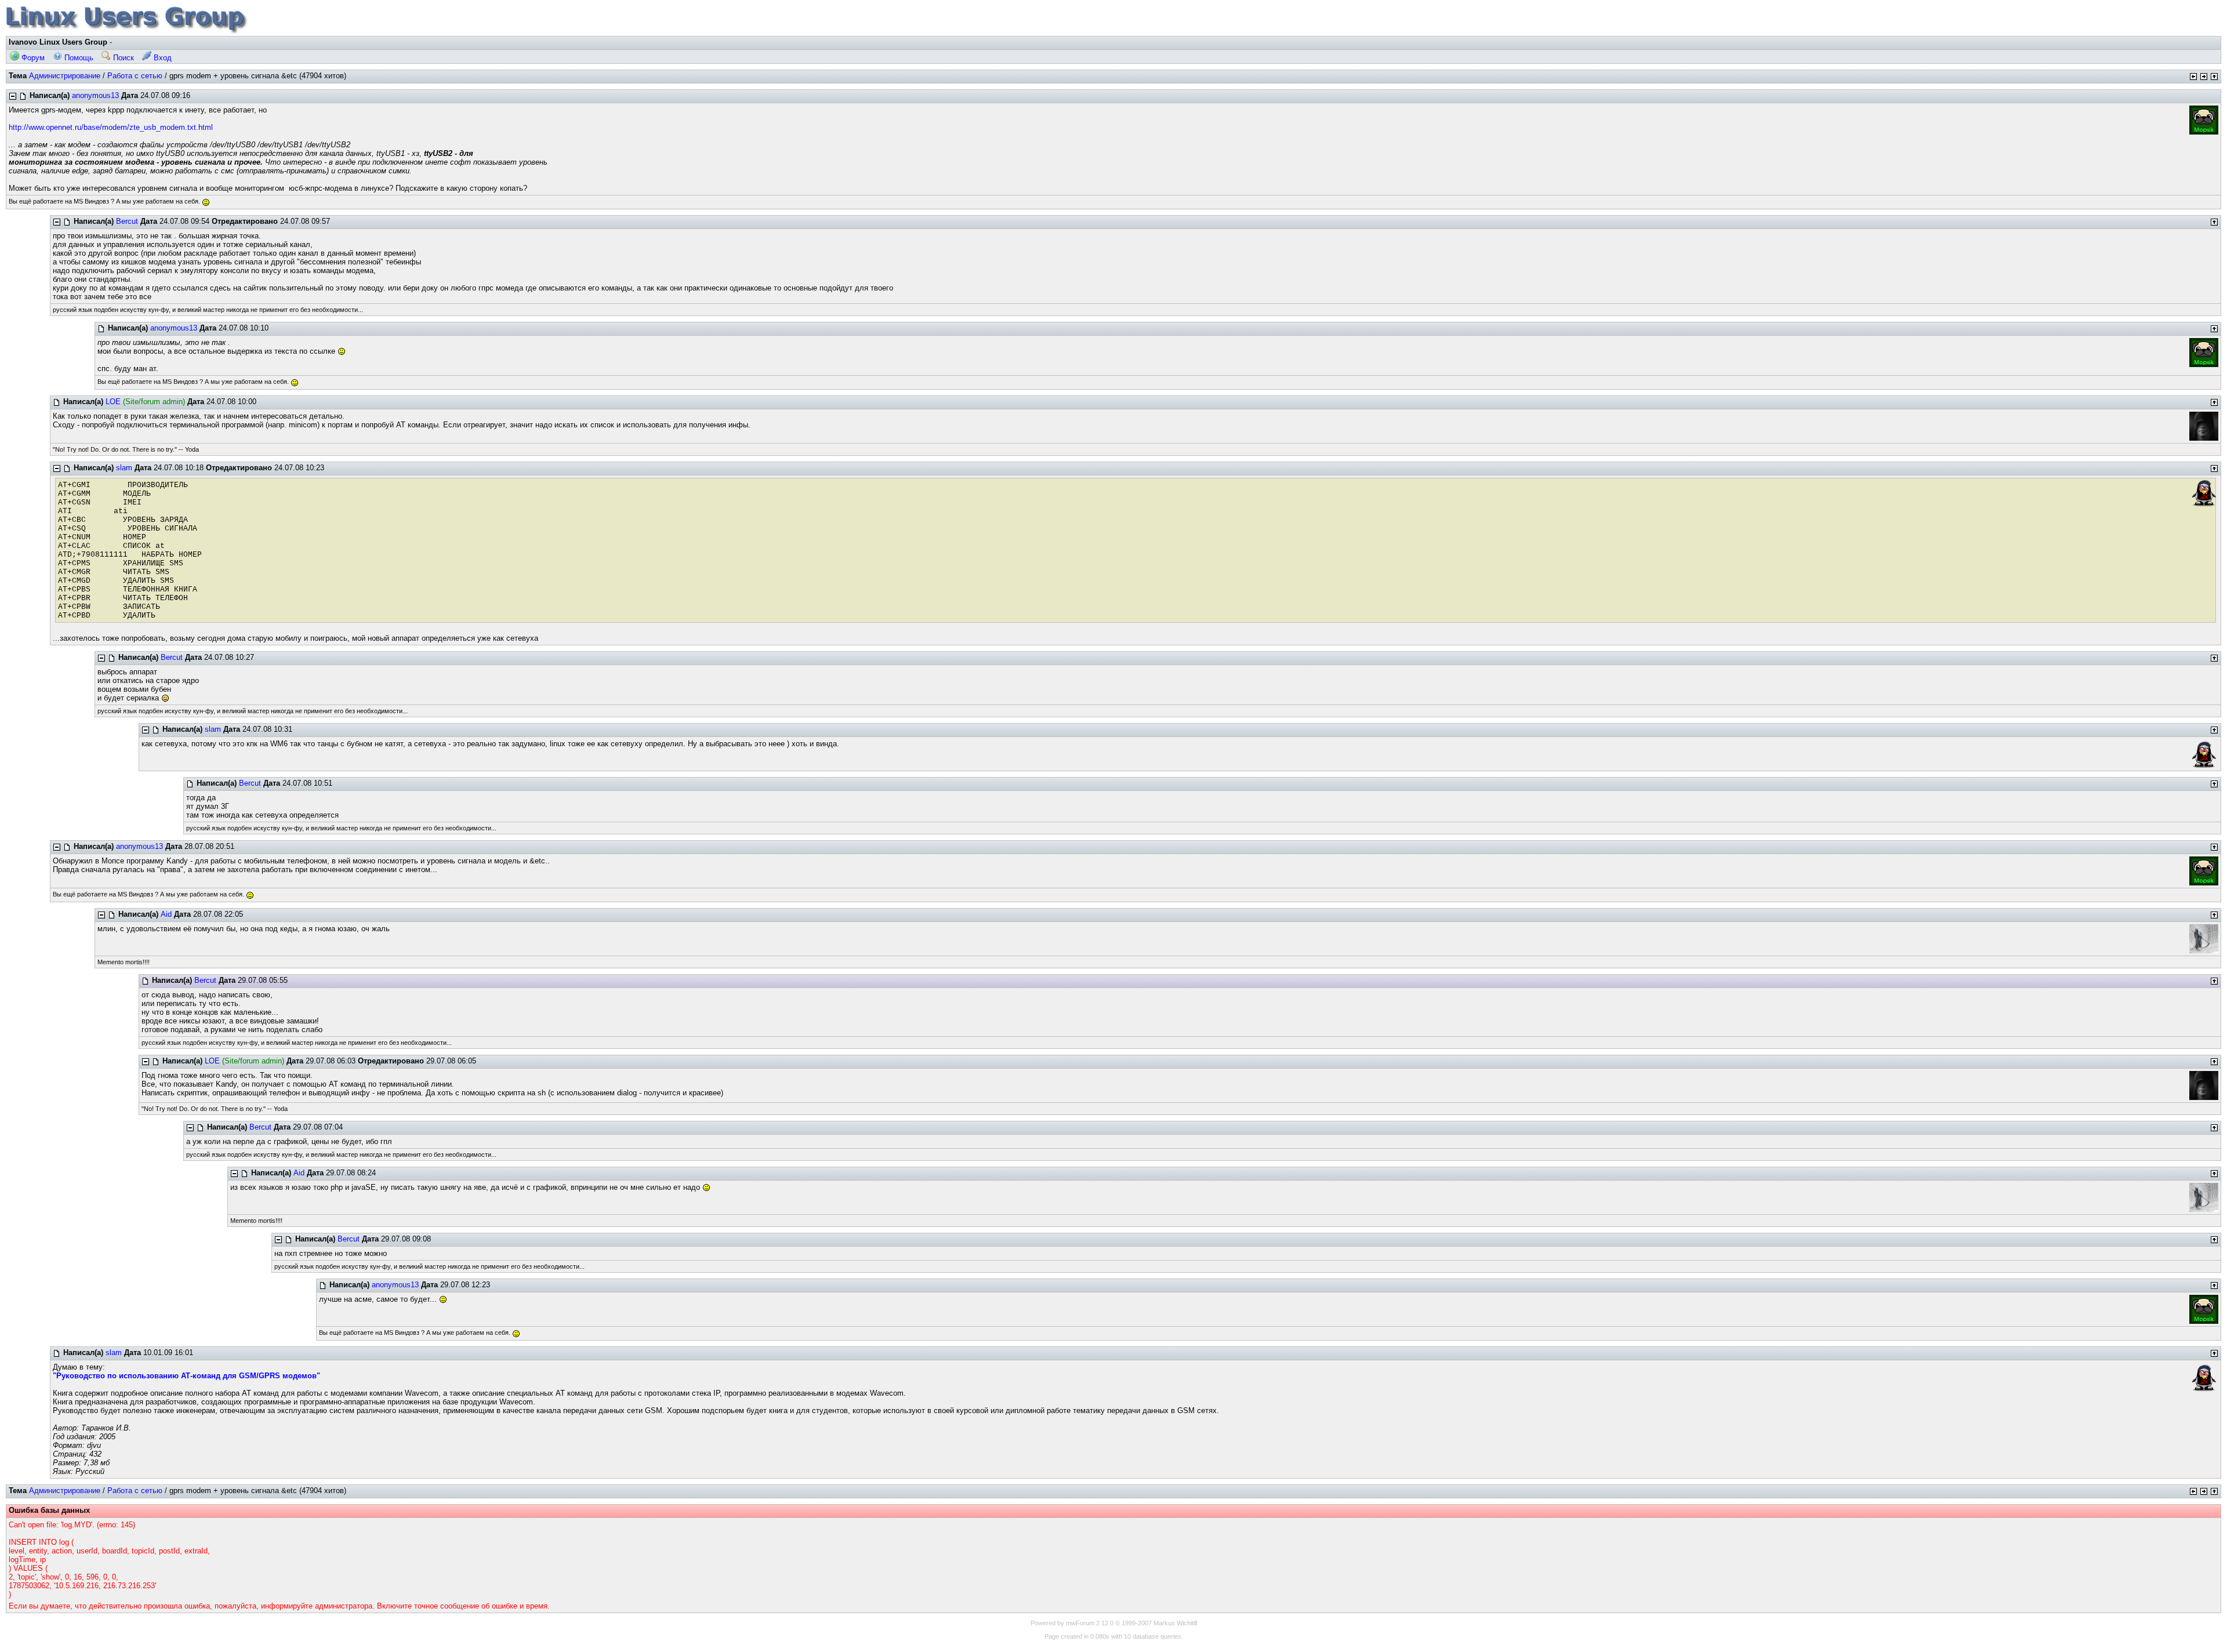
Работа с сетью (134, 75)
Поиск (122, 57)
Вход (161, 57)
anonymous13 (95, 95)
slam (124, 467)
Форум (32, 57)
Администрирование (64, 75)
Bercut (127, 221)
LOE (113, 401)
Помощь (77, 57)
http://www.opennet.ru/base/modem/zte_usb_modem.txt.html (111, 127)
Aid (166, 914)
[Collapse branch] (13, 96)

● ● ● ● ● ● ●

Problem requirements: Print exactly the line containing "Bercut (127, 221)" and every line after it through the end of the records above, and nothing else.

Expected answer:
Bercut (127, 221)
LOE (113, 401)
Помощь (77, 57)
http://www.opennet.ru/base/modem/zte_usb_modem.txt.html (111, 127)
Aid (166, 914)
[Collapse branch] (13, 96)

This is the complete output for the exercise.